▸ WHAT YOU WILL DO: Provide nothing except how many lines of the data contain the word "agent".

▸ Collected data entries:
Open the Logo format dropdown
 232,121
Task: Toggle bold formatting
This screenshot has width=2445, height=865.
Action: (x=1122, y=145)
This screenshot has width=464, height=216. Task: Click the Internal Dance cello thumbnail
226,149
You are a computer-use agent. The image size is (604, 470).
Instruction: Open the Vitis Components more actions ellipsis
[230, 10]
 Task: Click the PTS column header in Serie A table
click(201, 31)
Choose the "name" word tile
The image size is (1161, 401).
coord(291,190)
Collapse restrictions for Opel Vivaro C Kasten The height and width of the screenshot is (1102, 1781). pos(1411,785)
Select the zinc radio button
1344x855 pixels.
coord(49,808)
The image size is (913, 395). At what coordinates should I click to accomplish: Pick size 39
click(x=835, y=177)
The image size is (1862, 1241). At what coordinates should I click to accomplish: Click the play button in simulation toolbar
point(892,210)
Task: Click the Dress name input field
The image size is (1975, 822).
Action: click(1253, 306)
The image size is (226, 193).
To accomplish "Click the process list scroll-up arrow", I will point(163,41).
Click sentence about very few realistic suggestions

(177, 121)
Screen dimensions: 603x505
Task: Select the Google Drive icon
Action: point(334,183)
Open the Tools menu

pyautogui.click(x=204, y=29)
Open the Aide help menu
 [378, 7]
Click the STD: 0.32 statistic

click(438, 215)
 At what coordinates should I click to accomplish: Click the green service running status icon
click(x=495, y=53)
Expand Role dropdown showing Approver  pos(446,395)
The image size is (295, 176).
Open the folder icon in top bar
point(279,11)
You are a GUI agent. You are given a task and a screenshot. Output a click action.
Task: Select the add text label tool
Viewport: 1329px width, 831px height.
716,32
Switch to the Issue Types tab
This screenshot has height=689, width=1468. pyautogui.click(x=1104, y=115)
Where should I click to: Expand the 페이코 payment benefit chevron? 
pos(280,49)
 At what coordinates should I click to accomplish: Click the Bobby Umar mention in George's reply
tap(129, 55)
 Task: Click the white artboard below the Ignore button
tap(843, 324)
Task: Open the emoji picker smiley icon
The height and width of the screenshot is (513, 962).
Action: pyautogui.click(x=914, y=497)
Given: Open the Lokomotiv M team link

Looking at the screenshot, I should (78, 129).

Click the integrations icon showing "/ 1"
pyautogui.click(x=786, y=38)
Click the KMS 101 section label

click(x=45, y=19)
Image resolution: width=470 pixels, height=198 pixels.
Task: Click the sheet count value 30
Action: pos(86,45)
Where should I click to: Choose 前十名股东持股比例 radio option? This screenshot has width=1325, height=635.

▸ THE COMPLETED TASK: 2